Conclusion: Our study demonstrates that LLMs can serve as effective engines for high-throughput biomedical relation extraction, with domain-adapted and parameter-efficient models offering practical advantages. The framework is scalable and broadly adaptable, enabling efficient extraction of diverse biomedical relations across heterogeneous semi-structured websites. Beyond technical performance, the ability to extract reliable biomedical relations at scale can directly benefit clinical applications, such as enriching biomedical knowledge graphs, supporting evidence-based guideline development, and ultimately assisting clinicians in accessing structured medical knowledge for decision-making.

Abstract Image

查看原文本刊更多论文

基于大型语言模型的半结构化web文章的高通量生物医学关系提取。

背景：我们的目标是利用大型语言模型（llm）的阅读理解能力和特定领域的医学知识，为半结构化生物医学网站开发一个高通量生物医学关系提取系统。方法：将关系抽取表述为一系列二值分类问题。考虑到半结构化生物医学网络文章的背景，法学硕士决定一种关系是否成立，同时为事实验证提供伴随的理由。文章的主标题被指定为尾部实体，候选头部实体通过与带有语义类型指导候选关系类型的生物医学同义词库进行匹配来识别。

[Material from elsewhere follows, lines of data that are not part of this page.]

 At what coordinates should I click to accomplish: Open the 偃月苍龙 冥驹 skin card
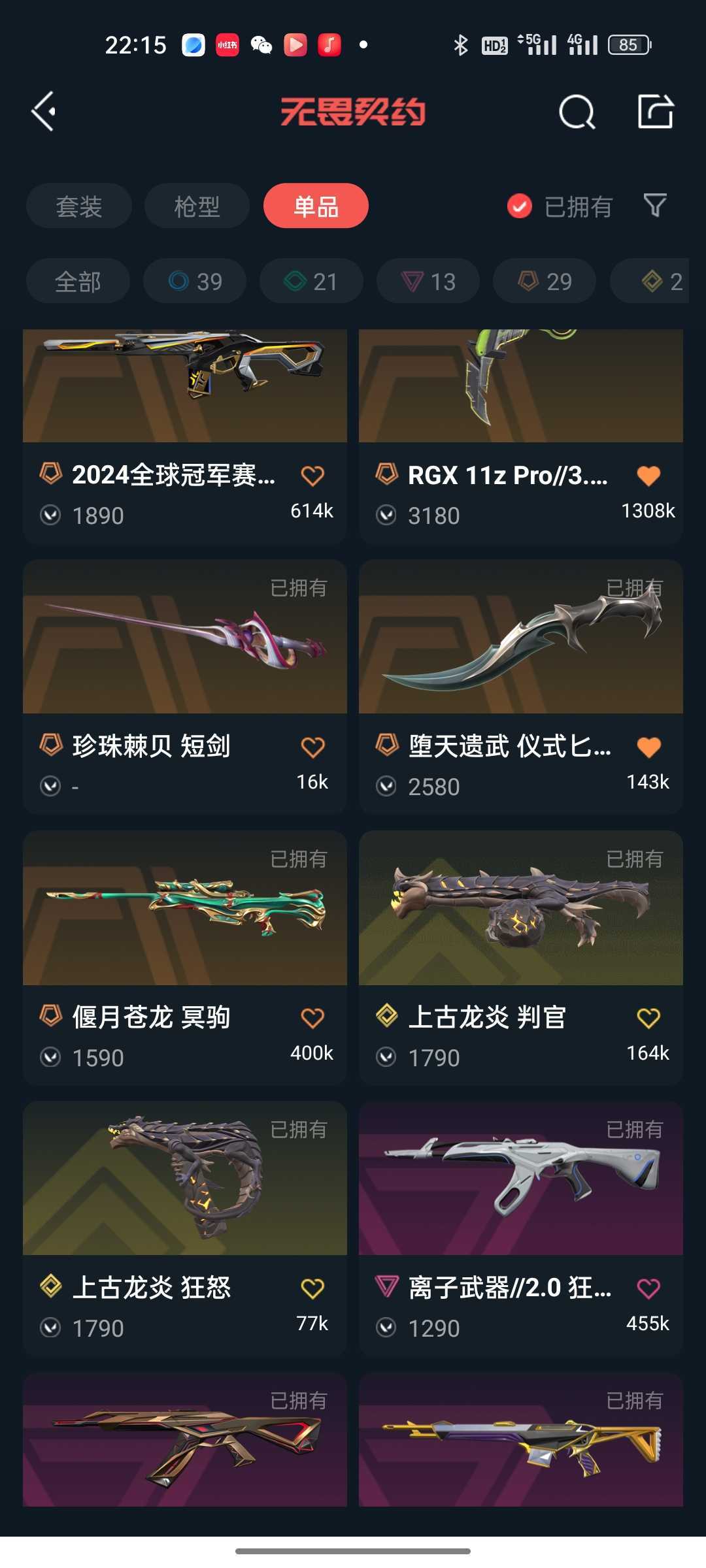(x=185, y=957)
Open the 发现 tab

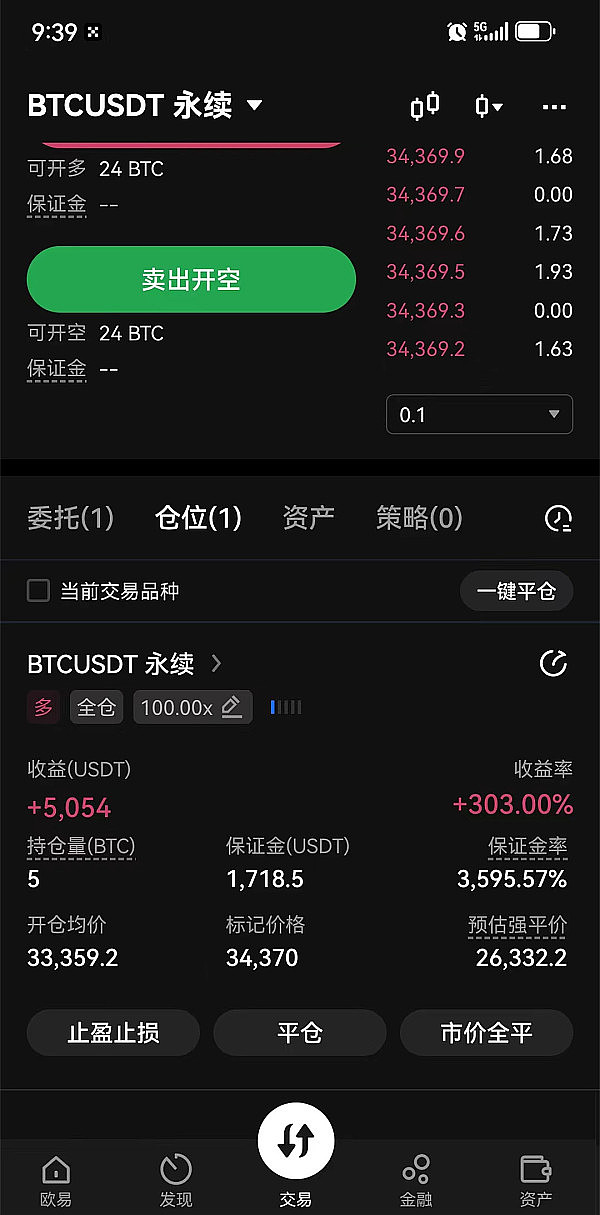(176, 1180)
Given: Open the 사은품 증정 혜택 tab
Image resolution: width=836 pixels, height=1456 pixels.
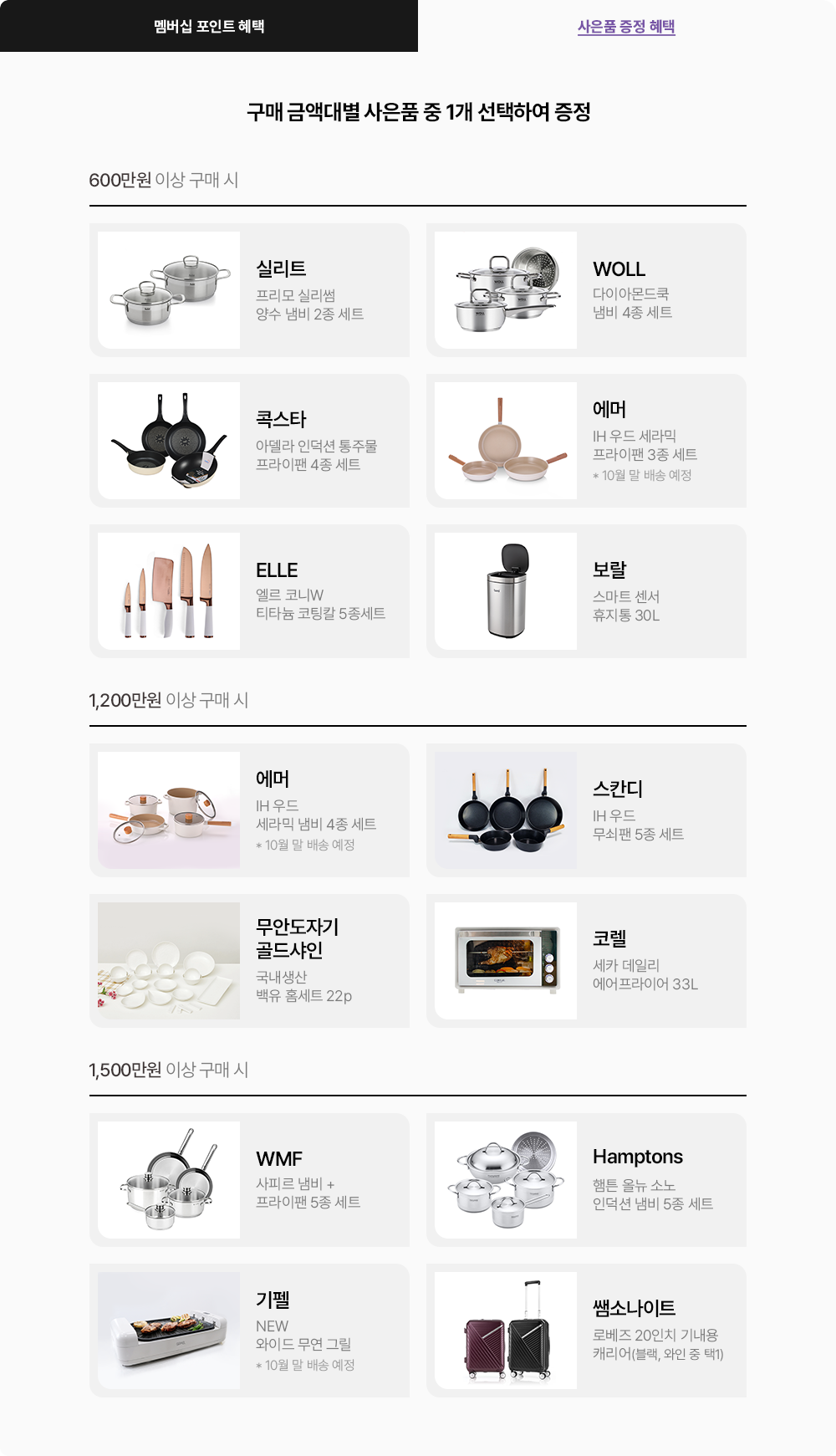Looking at the screenshot, I should coord(626,26).
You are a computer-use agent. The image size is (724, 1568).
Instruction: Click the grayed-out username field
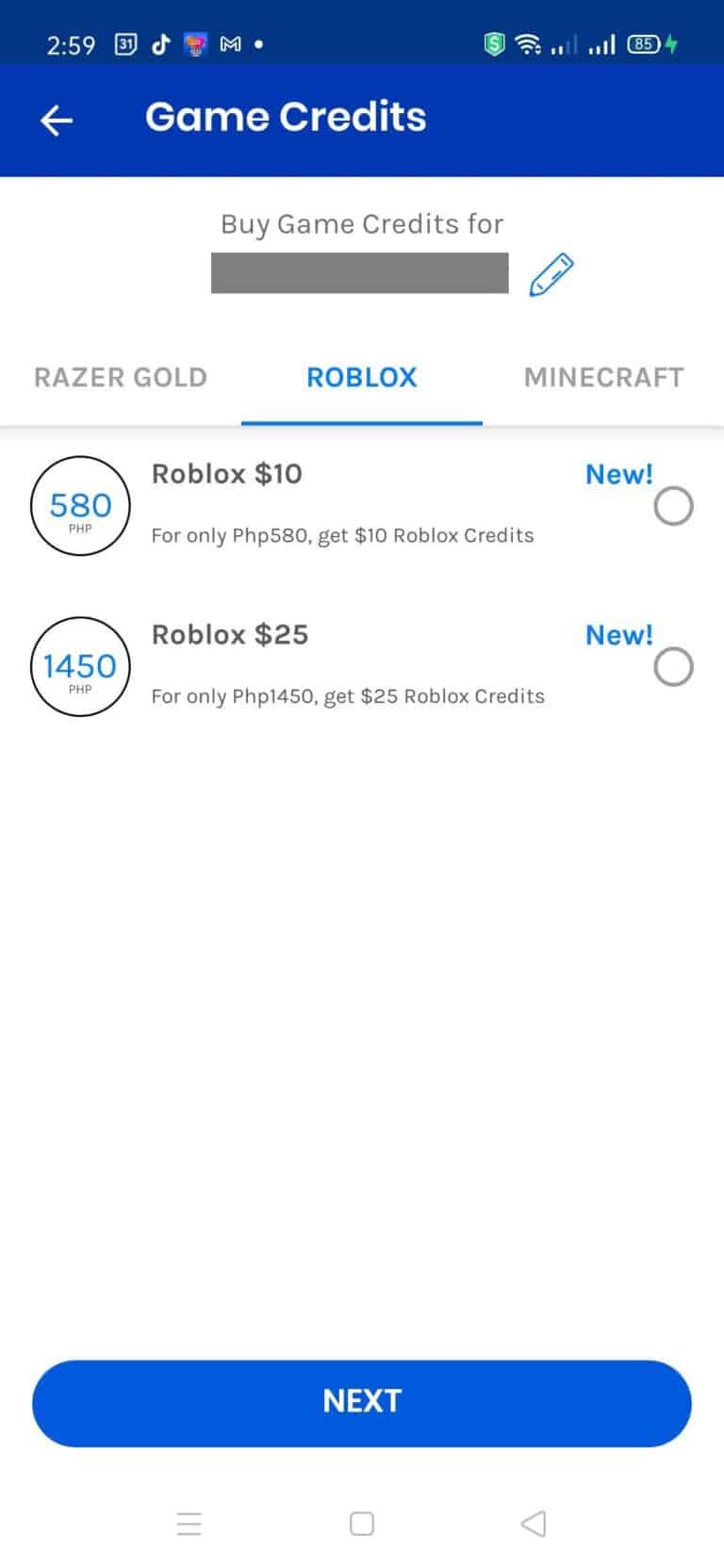pyautogui.click(x=360, y=272)
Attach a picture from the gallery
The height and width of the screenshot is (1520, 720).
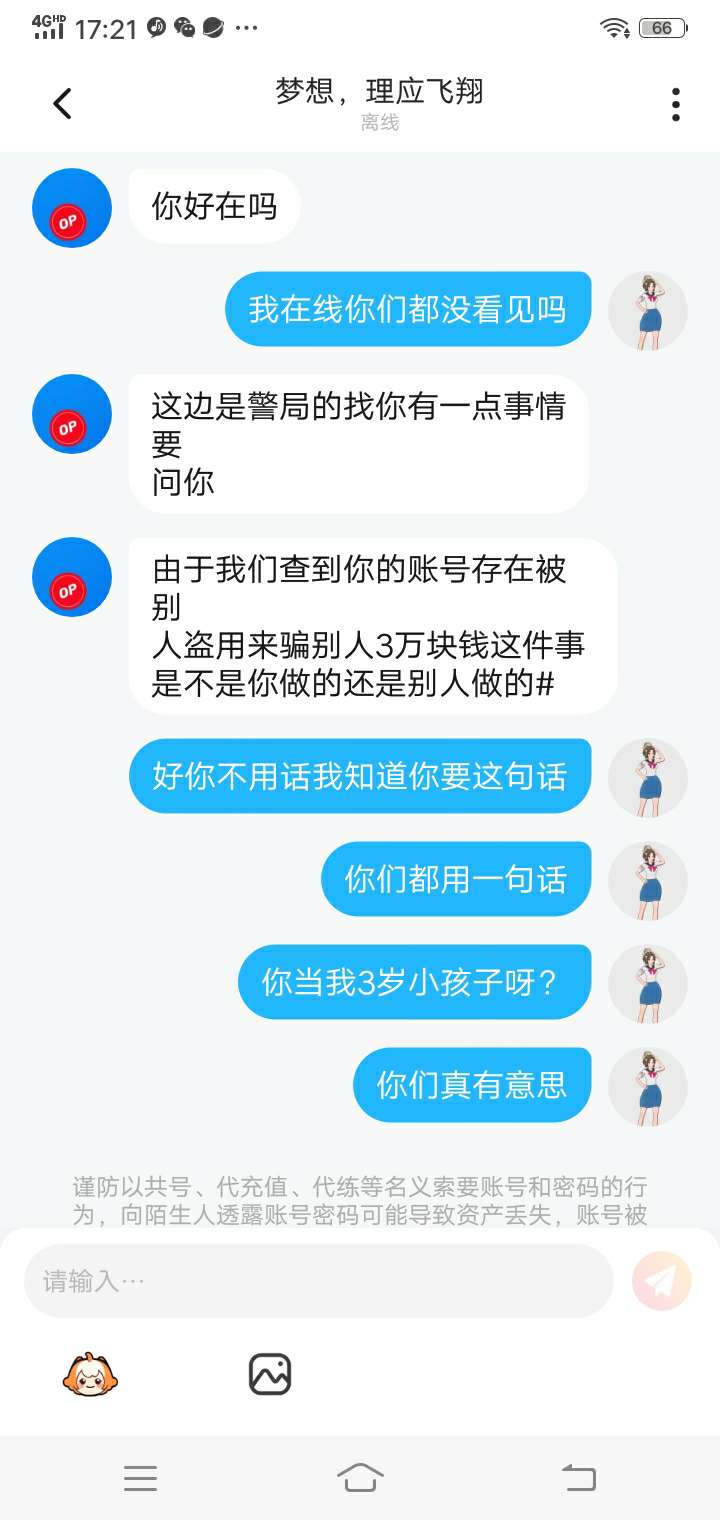[x=269, y=1374]
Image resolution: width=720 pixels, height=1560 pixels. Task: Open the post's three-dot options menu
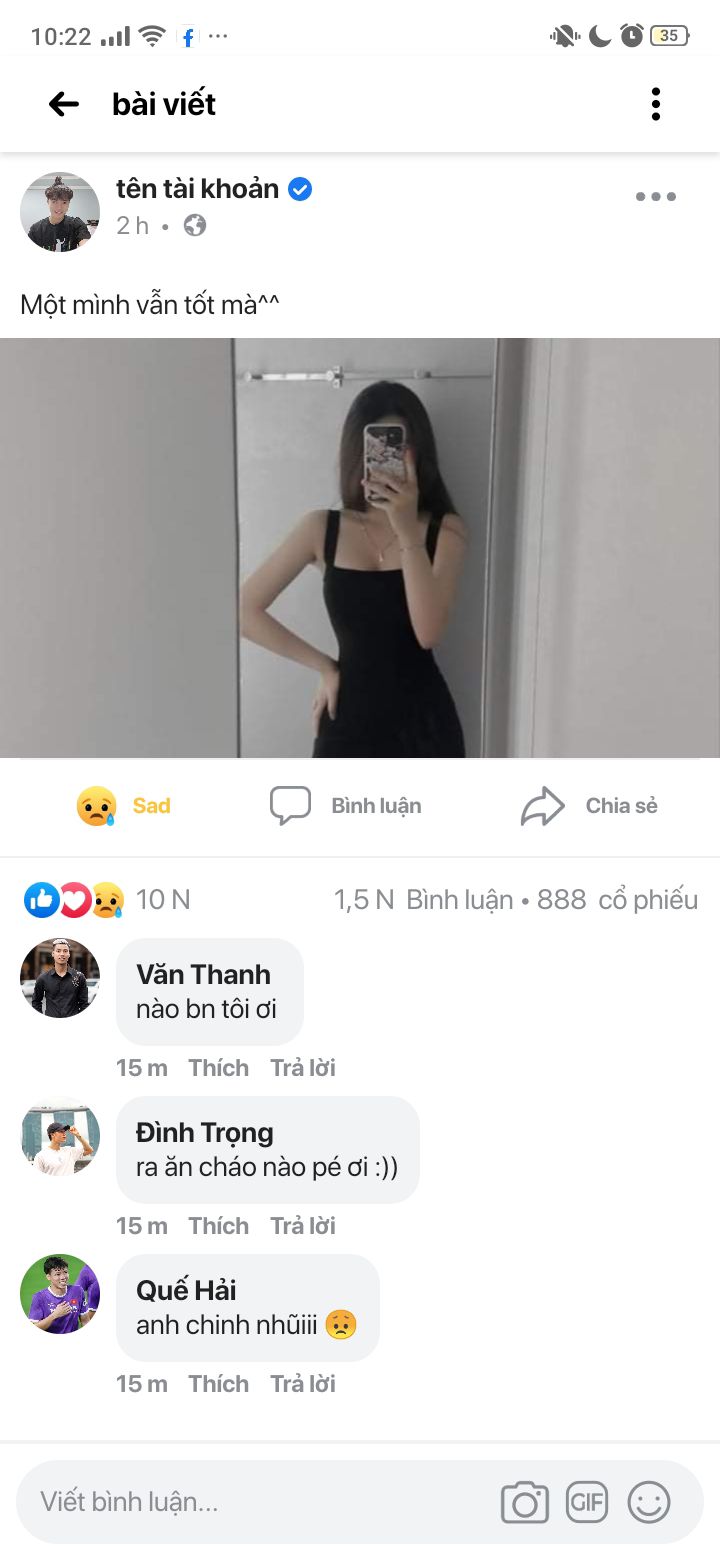coord(655,197)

为了评估系统性能和鲁棒性，我们在专家策划的基准上比较了通用、领域适应和参数高效的llm，评估了它们在从半结构化生物医学网站提取关系方面的相对有效性。结果：领域适应模型始终优于通用模型。其中，MedGemma-27B的F1得分为0.820,Cohen’s Kappa为0.677，较其基础模型Gemma3-27B （F1 = 0.771, Kappa = 0.604）有明显改进。值得注意的是，MedGemma-27B还超过了OpenAI的gpt - 40 （F1 = 0.708, Kappa = 0.561）和GPT-4.1 (F1 = 0.732, Kappa = 0.597)，显示了生物医学领域适应的优势，甚至超过了更强大的专有模型。在所有被评估的模型中，DeepSeek-V3的综合性能最好（F1 = 0.844, Kappa = 0.730）。使用MedGemma-27B，我们从三个权威的生物医学网站中提取了三种关系类型的225,799个关系三元组。案例研究进一步强调了从半结构化内容中提取生物医学关系的不同LLM课程的优势和持续挑战。结论：我们的研究表明，llm可以作为高通量生物医学关系提取的有效引擎，具有领域适应和参数高效的模型具有实用优势。该框架具有可扩展性和广泛的适应性，能够在异构半结构化网站中有效地提取各种生物医学关系。除了技术性能之外，大规模提取可靠的生物医学关系的能力可以直接有益于临床应用，例如丰富生物医学知识图谱，支持循证指南的制定，并最终帮助临床医生获取结构化的医学知识以进行决策。

本文章由计算机程序翻译，如有差异，请以英文原文为准。

求助全文

约1分钟内获得全文求助全文

来源期刊

BMC Medical Informatics and Decision Making 医学-医学：信息

CiteScore

7.20

自引率

5.70%

发文量

297

审稿时长

1 months

期刊介绍： BMC Medical Informatics and Decision Making is an open access journal publishing original peer-reviewed research articles in relation to the design, development, implementation, use, and evaluation of health information technologies and decision-making for human health.